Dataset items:

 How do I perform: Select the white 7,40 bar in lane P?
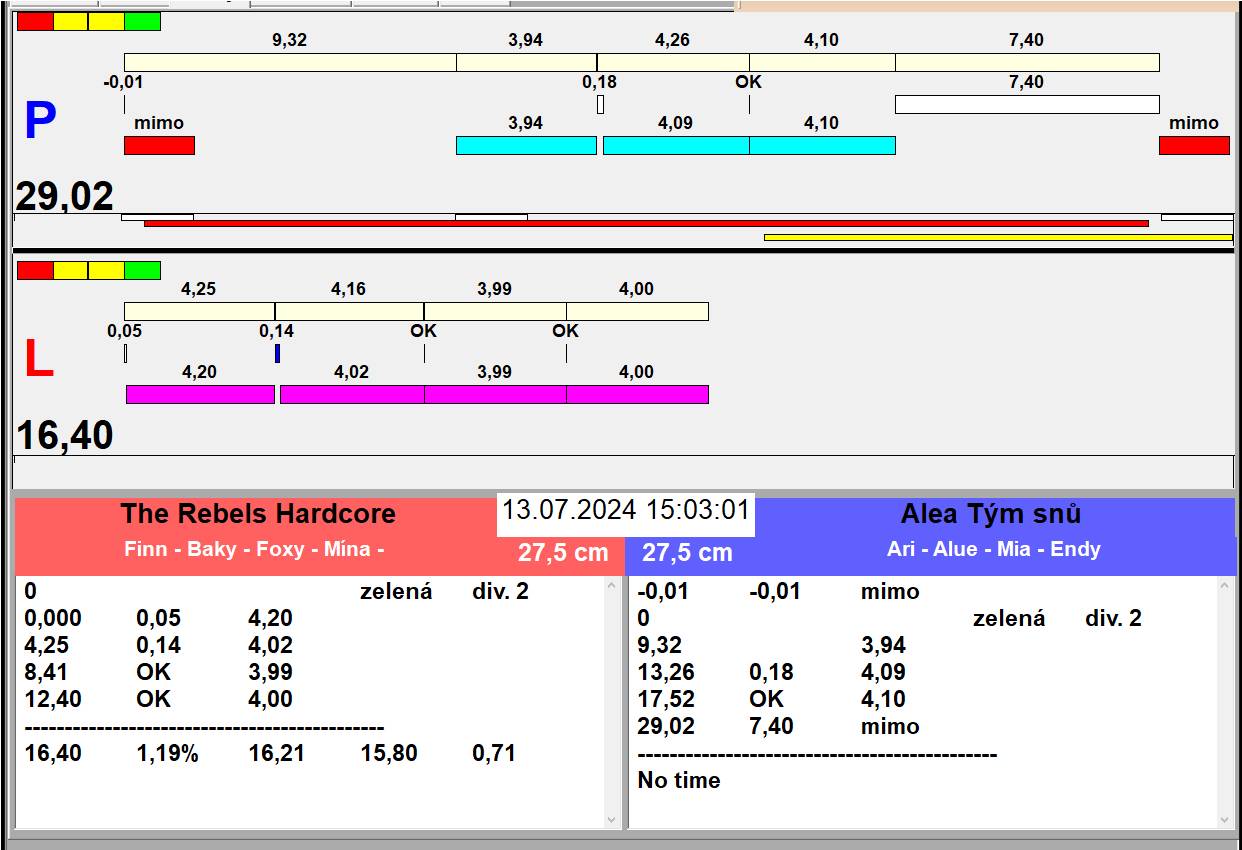tap(1027, 104)
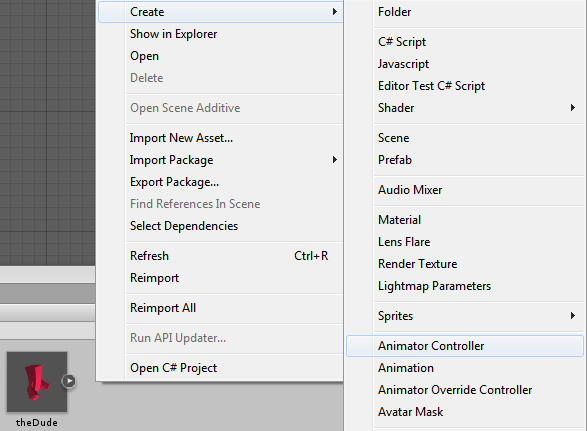Select Reimport All option
Viewport: 587px width, 431px height.
163,308
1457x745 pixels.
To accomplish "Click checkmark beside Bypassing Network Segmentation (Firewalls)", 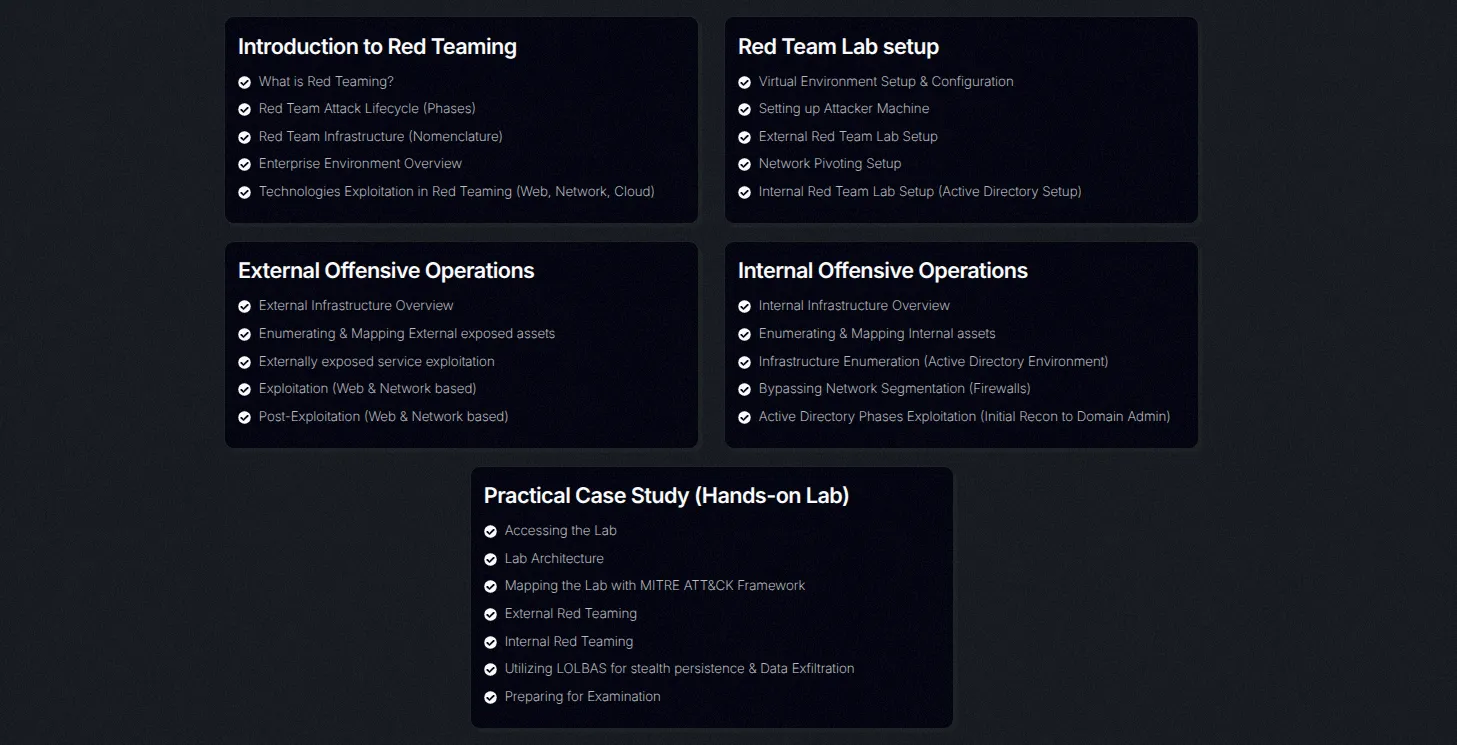I will tap(744, 389).
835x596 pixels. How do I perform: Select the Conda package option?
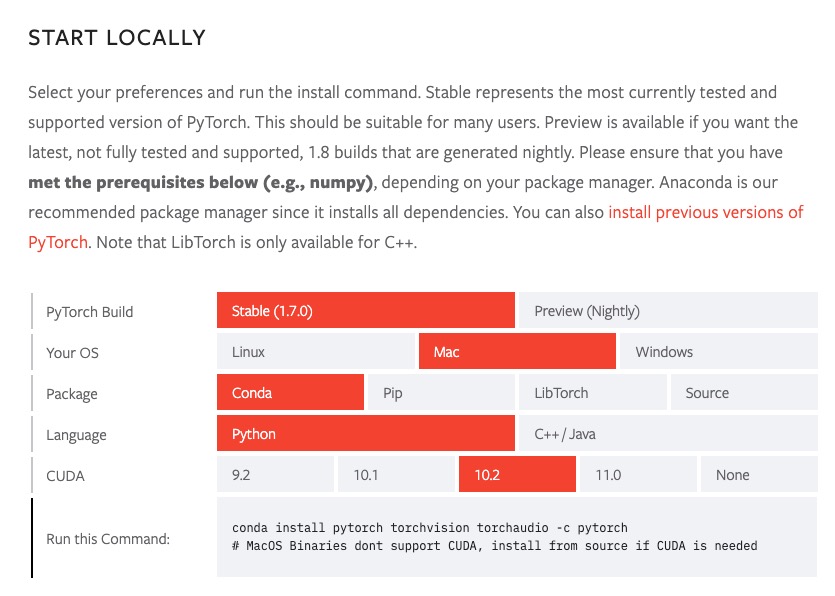290,393
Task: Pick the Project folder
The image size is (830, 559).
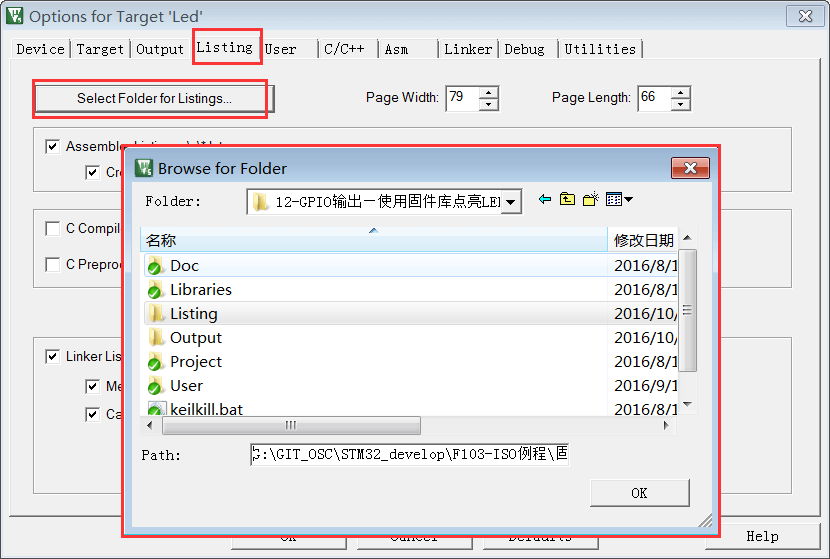Action: [195, 362]
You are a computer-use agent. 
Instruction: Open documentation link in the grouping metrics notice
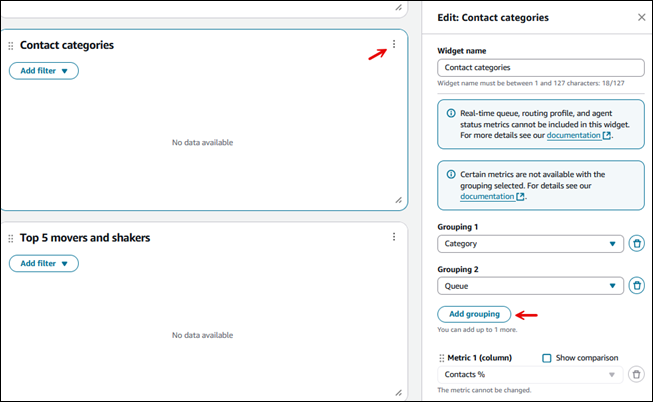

* [EXERCISE] Only the lines from the one that holds "The image size is (830, 559)." through the end of the records above should be printed again, exactly as they are. Leave out the pictures.

* [RESPONSE AREA]
The image size is (830, 559).
Action: [195, 362]
You are a computer-use agent. 
Instruction: Open documentation link in the grouping metrics notice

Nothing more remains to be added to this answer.